30代後半のとき、新卒から14年間勤めた横浜銀行を介護離職、その後、夫と2人で中小企業の事業承継を支援する事業を始めました。

60代前半だった母が若年性認知症と診断されたのが、8年前。それは突然の出来事でした。徐々に病状が進行していく母を介護しながら3人の子どもを育てていたところに、今度は父ががんになりました。
子どもが熱を出した、母親が財布をなくしたと騒ぐ、父が救急車で運ばれる……。子ども3人と両親と、不確定要素を5つ抱える状態。働きながらこの生活を数年続けた結果、思いました。
これはもう、組織で働くのは難しいな……。
しかし、3人の子どもを育てるためには、自分も働く必要があります。

それなら、自分で仕事をつくるしかない。
大きな志があったというよりは、やむにやまれず起業した、というのが正直なところです。銀行員として中小企業の事業承継に課題を感じていた夫とともに起業準備を進め、2020年12月にKamakura Kazoku(かまくらかぞく)を設立しました。

家族経営の多い中小企業を対話で支援する事業を立ち上げた背景には、私自身の原体験も大きく影響しています。大学時代、父の創業した会社が倒産し、父が1週間ほど家に帰って来ないことがありました。ようやくつながった電話で、父はこう言いました。
「生命保険がおりるので、自分の命をもって償おうと思っている」
「何言ってるの!」と諭して何とか家に帰って来てもらったものの、それから父はふさぎ込んでしまった。
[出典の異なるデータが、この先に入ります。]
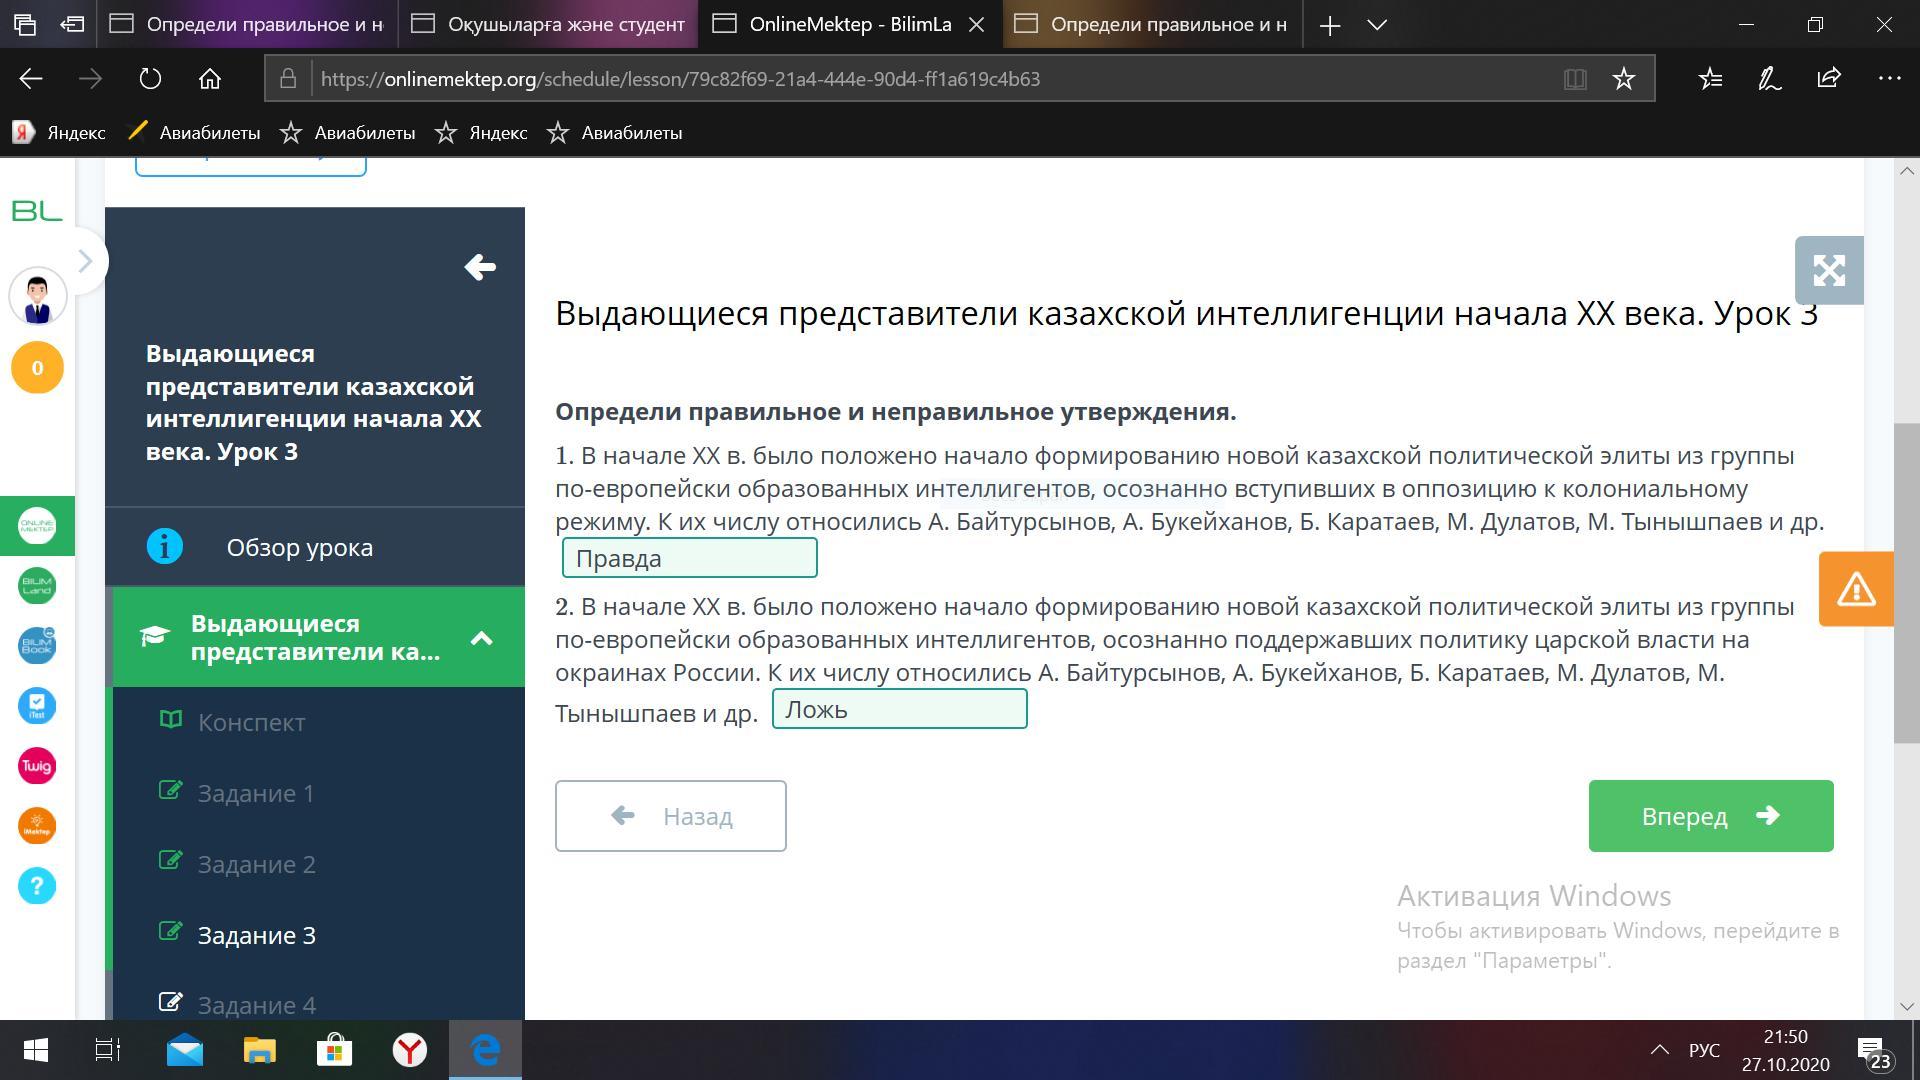Open the "Правда" answer dropdown

coord(689,558)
その背中が、とても小さく見えました。
そのとき、まだ若かった私は、父に「何でもいいから働きなよ」と心ない言葉をかけてしまった。世の中の役に立ちたいと大きな理想を掲げ、立ち上げた会社がうまくいかなかったのです。そんな父に、もっと他にかける言葉があったのではないか……。大人になった私の心の中には、ずっと後悔が残っていました。起業したいまなら、父の無念さが本当によく分かります。
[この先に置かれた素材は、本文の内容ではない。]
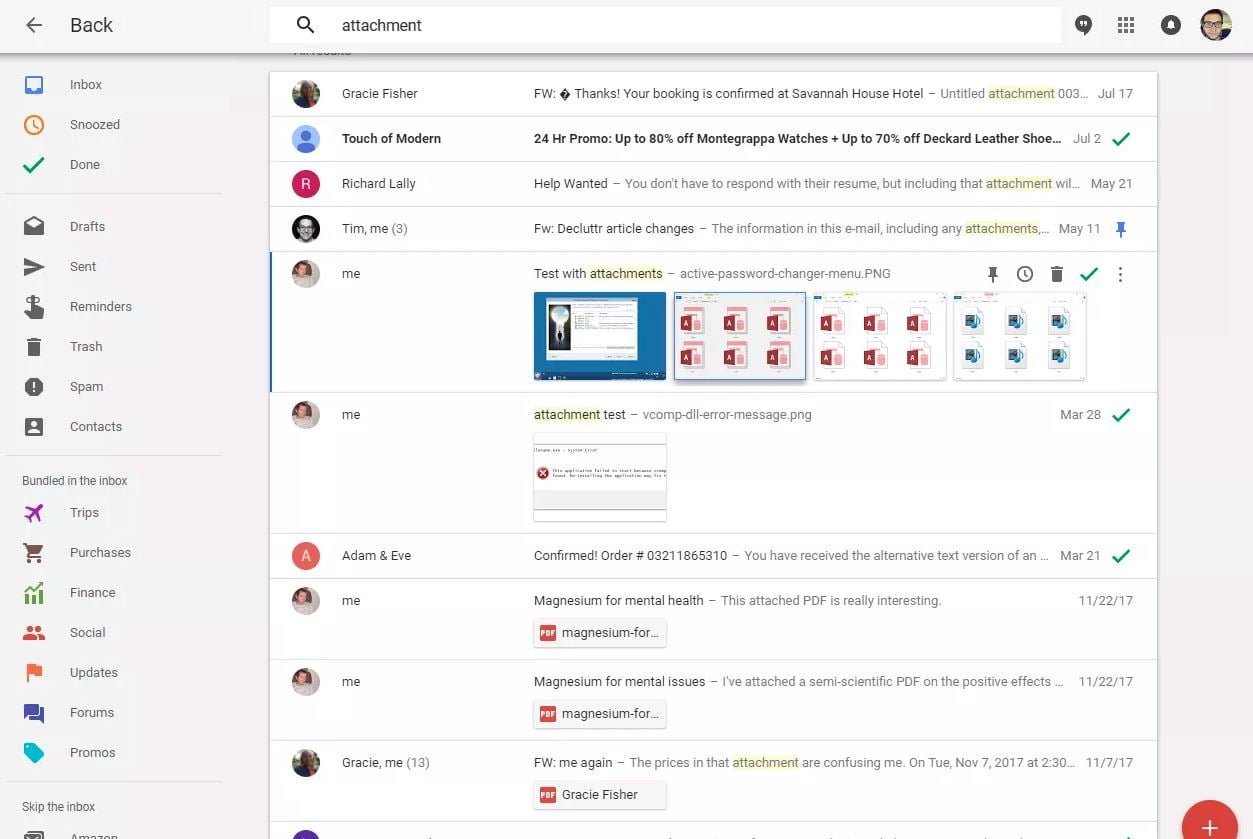Open the vcomp-dll-error-message image thumbnail
Image resolution: width=1253 pixels, height=839 pixels.
coord(600,477)
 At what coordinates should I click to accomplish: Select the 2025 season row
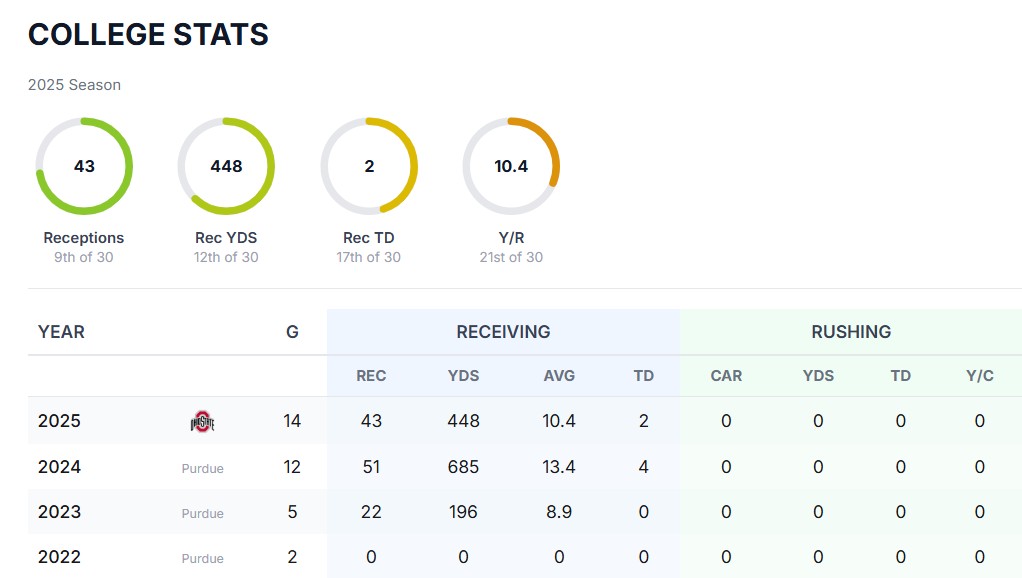tap(59, 421)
経営者と、後継者であるお子さんとの1on1、あるいはそのパートナーも含めた2on2ミーティングを通して、さまざまな経営者の家族と出会います。父と同じ年代の経営者と話すことで、あのとき父に言えなかった言葉を代弁しているような気持ちになることもあります。
私たち夫婦が対話の場に加わることで、親子や家族のすれ違いを取り除きたい。少しでも、孤独な経営者の力になりたい。私にとって、一生かけて取り組んでいく天職に出会えたと思っています。